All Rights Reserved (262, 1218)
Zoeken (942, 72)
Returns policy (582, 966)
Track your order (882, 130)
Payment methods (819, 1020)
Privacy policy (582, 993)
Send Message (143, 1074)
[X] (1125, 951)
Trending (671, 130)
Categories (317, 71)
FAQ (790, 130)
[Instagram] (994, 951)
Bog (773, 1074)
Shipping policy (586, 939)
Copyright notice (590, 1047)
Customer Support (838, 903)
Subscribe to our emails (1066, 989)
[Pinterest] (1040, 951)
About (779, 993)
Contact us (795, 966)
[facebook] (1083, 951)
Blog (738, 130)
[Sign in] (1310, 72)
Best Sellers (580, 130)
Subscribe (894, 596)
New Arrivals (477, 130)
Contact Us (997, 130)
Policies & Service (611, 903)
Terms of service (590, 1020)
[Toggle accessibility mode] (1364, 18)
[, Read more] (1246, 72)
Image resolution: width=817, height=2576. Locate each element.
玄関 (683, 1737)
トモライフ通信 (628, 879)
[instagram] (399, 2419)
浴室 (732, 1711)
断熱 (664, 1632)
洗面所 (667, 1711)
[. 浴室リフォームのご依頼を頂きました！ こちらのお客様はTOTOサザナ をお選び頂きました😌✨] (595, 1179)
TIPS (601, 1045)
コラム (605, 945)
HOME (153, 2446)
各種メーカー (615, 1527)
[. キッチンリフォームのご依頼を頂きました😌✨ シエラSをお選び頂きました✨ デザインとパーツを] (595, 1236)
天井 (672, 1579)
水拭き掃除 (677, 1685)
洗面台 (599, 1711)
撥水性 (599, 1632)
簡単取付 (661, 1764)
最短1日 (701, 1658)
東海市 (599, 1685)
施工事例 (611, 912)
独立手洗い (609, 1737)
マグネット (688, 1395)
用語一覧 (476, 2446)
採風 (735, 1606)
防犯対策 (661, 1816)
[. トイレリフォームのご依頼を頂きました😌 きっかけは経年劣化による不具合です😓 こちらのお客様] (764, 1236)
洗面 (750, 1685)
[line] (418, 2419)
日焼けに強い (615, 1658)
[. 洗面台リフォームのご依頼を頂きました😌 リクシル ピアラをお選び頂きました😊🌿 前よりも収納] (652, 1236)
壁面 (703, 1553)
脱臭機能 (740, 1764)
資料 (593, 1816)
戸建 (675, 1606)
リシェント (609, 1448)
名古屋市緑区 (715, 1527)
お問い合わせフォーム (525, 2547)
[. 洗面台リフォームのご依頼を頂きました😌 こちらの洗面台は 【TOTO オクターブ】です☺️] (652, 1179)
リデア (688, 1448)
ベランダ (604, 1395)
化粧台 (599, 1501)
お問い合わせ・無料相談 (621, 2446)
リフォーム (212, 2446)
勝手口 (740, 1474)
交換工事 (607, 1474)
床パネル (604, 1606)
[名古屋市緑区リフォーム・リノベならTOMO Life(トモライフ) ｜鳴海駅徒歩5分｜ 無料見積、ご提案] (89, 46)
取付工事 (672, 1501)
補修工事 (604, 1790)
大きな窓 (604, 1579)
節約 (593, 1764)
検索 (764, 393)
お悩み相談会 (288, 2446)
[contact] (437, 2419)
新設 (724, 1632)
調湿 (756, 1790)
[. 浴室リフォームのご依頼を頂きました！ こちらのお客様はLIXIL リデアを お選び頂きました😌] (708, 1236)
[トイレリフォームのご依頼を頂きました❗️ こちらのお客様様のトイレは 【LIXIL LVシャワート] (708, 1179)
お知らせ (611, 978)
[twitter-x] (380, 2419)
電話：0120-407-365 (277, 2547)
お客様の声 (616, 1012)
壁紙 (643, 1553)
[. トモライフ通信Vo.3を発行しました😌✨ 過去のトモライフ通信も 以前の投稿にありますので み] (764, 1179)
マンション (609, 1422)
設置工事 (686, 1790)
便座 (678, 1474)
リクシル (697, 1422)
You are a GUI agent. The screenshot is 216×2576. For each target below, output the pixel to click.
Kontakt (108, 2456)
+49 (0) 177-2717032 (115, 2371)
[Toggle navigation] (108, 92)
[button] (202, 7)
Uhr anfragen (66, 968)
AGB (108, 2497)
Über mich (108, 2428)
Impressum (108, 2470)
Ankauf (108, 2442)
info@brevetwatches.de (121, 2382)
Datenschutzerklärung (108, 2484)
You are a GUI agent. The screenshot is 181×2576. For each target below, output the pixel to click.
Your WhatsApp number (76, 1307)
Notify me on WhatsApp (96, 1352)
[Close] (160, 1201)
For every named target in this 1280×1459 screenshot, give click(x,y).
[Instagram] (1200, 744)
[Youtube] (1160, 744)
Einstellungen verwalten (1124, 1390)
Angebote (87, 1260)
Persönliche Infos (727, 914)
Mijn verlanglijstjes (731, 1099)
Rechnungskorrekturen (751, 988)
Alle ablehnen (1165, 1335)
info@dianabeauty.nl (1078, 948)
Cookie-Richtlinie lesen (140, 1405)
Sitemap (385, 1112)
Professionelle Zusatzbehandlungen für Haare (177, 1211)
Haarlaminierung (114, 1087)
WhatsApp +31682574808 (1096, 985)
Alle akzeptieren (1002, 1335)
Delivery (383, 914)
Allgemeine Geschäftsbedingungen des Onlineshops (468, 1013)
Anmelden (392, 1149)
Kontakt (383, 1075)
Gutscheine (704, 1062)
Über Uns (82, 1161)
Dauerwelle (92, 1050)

===============

◆ Description of the task ◆
Copy out every line in the entries above that holds "each".

◆ Expected answer ◆
Image resolution: width=817, height=2576. Locate each element.
You are a GUI agent. The screenshot is 216×2576. For each target below, output the pixel to click.
You are a GUI agent. The screenshot is 181×2576. For each target below, output the pixel to click.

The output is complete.